Por donde Nicolás de Federmann pasaba los frailes españoles eran obligados a inculcarles a los indios la doctrina cristiana, además de bautizarlos en las quebradas que poblaban las incontables selvas que su hueste de soldados y conquistadores osaban atravesar. Se les aclaraba los misterios de la existencia humana usando las narraciones bíblicas, se les hablaba sobre la existencia de un Dios único y verdadero, la encarnación de Cristo, el Papado y el Imperio en el cual jamás se ponía el sol. Para Nicolás esa era la única manera de hacerse merecedor del cielo el día que su supuesto reinado de las Indias terminase y él calmadamente muriese con su cuerpo postrado en una buena cama.
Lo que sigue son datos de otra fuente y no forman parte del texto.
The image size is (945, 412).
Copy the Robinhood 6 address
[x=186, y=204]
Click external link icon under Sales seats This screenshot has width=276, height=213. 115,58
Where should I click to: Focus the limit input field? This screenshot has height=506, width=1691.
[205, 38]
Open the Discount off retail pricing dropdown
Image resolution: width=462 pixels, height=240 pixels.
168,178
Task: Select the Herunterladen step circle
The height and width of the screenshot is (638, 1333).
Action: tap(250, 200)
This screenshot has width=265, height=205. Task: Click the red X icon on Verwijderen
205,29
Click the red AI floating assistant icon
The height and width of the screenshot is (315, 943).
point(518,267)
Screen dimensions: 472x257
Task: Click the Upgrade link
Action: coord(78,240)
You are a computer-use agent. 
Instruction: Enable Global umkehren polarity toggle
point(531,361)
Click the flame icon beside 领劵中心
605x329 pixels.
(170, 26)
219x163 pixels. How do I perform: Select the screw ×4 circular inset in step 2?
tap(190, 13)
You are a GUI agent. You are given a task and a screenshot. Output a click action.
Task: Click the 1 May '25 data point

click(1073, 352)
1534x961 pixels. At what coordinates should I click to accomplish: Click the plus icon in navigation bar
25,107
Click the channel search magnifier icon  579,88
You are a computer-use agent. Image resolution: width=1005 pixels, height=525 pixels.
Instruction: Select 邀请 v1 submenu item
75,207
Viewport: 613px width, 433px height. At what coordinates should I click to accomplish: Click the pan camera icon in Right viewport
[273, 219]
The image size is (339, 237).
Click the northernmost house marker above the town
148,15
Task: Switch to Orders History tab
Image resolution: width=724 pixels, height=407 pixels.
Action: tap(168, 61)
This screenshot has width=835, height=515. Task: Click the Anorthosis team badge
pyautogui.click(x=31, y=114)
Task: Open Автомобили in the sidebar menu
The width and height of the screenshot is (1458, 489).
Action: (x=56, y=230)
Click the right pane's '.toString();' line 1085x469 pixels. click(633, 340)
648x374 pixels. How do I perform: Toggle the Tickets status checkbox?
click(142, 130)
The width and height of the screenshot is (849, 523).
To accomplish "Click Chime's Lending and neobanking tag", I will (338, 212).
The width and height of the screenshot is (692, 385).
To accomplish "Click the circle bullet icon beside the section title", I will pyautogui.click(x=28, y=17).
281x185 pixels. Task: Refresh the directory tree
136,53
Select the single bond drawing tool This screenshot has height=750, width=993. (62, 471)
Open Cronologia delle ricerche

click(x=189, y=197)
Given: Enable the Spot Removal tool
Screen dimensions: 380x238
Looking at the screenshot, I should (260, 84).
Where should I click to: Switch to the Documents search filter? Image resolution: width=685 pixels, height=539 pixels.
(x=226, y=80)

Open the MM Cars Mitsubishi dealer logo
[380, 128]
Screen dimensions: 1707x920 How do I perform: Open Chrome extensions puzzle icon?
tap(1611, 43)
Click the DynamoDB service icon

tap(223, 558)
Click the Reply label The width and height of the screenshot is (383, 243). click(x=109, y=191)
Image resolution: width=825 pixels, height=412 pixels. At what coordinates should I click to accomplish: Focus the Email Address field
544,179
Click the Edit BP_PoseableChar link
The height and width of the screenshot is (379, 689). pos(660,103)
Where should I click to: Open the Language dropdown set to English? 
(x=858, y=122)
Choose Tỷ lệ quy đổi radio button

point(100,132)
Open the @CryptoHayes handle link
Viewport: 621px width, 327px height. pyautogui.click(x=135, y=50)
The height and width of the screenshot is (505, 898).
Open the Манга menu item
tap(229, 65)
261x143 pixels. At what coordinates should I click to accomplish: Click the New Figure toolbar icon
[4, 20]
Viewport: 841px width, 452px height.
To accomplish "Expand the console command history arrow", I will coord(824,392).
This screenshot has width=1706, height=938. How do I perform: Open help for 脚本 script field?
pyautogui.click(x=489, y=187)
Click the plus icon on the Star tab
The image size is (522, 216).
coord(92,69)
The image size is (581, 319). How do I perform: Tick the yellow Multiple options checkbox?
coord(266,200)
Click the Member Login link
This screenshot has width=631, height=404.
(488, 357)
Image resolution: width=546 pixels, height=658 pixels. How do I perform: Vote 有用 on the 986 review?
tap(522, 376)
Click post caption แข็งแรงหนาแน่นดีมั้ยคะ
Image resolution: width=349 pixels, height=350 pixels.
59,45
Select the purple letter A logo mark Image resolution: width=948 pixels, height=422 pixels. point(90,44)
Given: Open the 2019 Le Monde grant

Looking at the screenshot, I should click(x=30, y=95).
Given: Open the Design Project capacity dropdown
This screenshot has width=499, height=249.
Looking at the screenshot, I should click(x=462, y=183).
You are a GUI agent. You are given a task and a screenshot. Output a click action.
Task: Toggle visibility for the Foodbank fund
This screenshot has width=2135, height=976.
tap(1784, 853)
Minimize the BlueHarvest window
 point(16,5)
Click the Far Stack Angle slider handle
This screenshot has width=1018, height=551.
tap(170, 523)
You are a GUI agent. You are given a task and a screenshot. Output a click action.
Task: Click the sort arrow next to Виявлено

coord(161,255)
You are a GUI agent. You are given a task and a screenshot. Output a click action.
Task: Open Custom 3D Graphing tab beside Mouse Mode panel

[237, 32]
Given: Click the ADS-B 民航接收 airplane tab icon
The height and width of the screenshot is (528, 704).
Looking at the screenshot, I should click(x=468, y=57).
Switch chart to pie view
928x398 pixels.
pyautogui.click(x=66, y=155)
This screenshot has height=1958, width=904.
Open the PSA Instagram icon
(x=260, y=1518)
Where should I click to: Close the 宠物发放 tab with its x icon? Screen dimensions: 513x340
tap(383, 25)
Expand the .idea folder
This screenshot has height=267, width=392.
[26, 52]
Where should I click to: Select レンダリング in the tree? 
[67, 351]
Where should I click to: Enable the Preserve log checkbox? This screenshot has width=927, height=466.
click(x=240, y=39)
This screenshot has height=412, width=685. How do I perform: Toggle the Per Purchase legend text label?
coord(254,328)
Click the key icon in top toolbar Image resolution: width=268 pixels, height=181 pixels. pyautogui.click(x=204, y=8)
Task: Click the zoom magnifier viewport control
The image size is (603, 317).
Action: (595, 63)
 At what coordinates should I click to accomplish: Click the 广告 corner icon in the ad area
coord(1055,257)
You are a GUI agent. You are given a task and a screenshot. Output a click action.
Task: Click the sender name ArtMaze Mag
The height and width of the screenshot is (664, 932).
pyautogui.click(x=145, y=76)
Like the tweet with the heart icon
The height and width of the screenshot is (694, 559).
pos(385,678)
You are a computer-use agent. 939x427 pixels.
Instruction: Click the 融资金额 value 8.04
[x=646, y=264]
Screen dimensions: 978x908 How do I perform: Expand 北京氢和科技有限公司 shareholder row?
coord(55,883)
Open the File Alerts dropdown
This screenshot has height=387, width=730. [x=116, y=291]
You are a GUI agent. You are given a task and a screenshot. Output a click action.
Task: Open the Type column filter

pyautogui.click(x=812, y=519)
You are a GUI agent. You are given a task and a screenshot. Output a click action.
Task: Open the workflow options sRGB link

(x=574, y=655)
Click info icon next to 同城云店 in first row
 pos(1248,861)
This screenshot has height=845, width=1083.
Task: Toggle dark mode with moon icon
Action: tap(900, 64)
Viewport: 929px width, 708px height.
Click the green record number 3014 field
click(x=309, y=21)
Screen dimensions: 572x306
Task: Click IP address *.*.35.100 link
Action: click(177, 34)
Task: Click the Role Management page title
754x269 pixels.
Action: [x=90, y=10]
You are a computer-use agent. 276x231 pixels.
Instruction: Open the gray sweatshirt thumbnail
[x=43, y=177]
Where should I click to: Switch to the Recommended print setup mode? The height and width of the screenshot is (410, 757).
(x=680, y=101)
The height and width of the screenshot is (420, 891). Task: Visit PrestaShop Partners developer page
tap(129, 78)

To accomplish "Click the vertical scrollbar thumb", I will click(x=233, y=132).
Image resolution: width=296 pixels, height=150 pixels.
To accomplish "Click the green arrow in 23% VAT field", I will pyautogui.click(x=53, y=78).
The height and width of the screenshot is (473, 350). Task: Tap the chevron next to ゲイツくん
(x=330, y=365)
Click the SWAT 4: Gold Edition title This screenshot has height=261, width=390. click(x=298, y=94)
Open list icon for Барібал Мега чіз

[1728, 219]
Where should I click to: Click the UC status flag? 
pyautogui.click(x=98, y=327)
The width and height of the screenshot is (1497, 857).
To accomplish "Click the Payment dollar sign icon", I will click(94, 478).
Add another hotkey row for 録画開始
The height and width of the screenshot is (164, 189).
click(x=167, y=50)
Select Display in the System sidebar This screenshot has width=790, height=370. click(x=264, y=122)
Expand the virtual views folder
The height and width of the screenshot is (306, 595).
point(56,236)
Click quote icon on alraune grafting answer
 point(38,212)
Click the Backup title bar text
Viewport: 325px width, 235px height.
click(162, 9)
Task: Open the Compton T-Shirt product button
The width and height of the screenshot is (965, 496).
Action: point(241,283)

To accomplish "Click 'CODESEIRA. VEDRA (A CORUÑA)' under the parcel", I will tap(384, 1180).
Tal vez por haber apresado algunos salvajes para convertir a unos en cargueros y a otros en intérpretes, los indios, que tampoco eran tontos, percibieron en el alemán una voraz ambición, siempre que le mencionaba el Reino de Oro, y Álvaro de Andrajosa observó que los nativos parecían confabulados para encaminarlo hacia el sur.
Por algunos días, en medio de la inmensidad terrestre, tan lejos de Tánger y Goa, el morisco volvió a soñar con la hija del capitán. Ella se le aparecía con los típicos atuendos indios, medio desnuda y hablándole un chapurreo de palabras ininteligibles. Lo único que el morisco logró comprender fue la dirección que su delicada mano le señalaba, la cual era, en realidad el sur imaginado por Nicolás. A partir de entonces, Álvaro de Andrajosa creyó firmemente que el rumbo era certero y, cuando la comitiva se hallaba lista para desistir y culpar al tudesco de su desventura, fue el morisco el único que se mantuvo al lado de don Nicolás de Federmann, cual perro faldero.
—Sigamos mi señor, que vamos bien —le dijo Álvaro de Andrajosa.
—Hablas distinto a los demás —le comentó el alemán sonriente y sin muchos reparos por el apoyo ofrecido— ¿Y vuestra merced, de dónde es?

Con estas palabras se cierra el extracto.